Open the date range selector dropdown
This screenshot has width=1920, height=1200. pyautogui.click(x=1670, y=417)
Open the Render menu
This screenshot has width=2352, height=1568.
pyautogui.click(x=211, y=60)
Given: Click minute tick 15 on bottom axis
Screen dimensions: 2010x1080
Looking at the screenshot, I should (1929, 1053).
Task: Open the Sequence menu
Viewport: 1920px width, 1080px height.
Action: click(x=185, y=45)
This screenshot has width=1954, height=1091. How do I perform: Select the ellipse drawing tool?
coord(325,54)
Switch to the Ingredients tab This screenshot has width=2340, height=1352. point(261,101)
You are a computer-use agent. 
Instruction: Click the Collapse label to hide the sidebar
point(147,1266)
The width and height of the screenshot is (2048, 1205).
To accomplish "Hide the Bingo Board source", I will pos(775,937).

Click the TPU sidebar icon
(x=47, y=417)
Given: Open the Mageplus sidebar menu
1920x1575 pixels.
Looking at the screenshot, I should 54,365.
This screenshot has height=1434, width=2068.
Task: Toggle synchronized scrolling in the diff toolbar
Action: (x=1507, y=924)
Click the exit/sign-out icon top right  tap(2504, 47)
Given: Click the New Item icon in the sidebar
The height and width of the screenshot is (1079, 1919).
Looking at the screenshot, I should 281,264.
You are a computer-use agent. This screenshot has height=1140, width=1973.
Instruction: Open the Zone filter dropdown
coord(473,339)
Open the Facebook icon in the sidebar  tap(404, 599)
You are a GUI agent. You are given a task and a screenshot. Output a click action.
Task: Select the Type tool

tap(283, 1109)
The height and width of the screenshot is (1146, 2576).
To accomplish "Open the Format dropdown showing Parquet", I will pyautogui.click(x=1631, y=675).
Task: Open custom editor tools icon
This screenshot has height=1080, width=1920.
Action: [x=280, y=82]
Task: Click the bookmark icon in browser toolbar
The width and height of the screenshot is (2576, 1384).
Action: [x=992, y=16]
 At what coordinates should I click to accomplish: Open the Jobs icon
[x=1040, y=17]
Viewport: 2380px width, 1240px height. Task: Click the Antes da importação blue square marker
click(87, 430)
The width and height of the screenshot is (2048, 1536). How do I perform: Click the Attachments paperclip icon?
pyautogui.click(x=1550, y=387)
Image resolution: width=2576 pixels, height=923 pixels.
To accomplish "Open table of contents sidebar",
****
What is required
Output the records in full. Keep every character as it is.

Expected answer
Open the date range selector dropdown
This screenshot has width=1920, height=1200. pyautogui.click(x=1670, y=417)
Open the Render menu
This screenshot has width=2352, height=1568.
pyautogui.click(x=211, y=60)
Given: Click minute tick 15 on bottom axis
Screen dimensions: 2010x1080
Looking at the screenshot, I should (1929, 1053).
Task: Open the Sequence menu
Viewport: 1920px width, 1080px height.
Action: click(x=185, y=45)
This screenshot has width=1954, height=1091. How do I perform: Select the ellipse drawing tool?
coord(325,54)
Switch to the Ingredients tab This screenshot has width=2340, height=1352. point(261,101)
You are a computer-use agent. 
Instruction: Click the Collapse label to hide the sidebar
point(147,1266)
The width and height of the screenshot is (2048, 1205).
To accomplish "Hide the Bingo Board source", I will pos(775,937).

Click the TPU sidebar icon
(x=47, y=417)
Given: Open the Mageplus sidebar menu
1920x1575 pixels.
Looking at the screenshot, I should 54,365.
This screenshot has height=1434, width=2068.
Task: Toggle synchronized scrolling in the diff toolbar
Action: (x=1507, y=924)
Click the exit/sign-out icon top right  tap(2504, 47)
Given: Click the New Item icon in the sidebar
The height and width of the screenshot is (1079, 1919).
Looking at the screenshot, I should 281,264.
You are a computer-use agent. This screenshot has height=1140, width=1973.
Instruction: Open the Zone filter dropdown
coord(473,339)
Open the Facebook icon in the sidebar  tap(404, 599)
You are a GUI agent. You are given a task and a screenshot. Output a click action.
Task: Select the Type tool

tap(283, 1109)
The height and width of the screenshot is (1146, 2576).
To accomplish "Open the Format dropdown showing Parquet", I will pyautogui.click(x=1631, y=675).
Task: Open custom editor tools icon
This screenshot has height=1080, width=1920.
Action: [x=280, y=82]
Task: Click the bookmark icon in browser toolbar
The width and height of the screenshot is (2576, 1384).
Action: [x=992, y=16]
 At what coordinates should I click to accomplish: Open the Jobs icon
[x=1040, y=17]
Viewport: 2380px width, 1240px height. Task: Click the Antes da importação blue square marker
click(87, 430)
The width and height of the screenshot is (2048, 1536). How do I perform: Click the Attachments paperclip icon?
pyautogui.click(x=1550, y=387)
Image resolution: width=2576 pixels, height=923 pixels.
To accomplish "Open table of contents sidebar",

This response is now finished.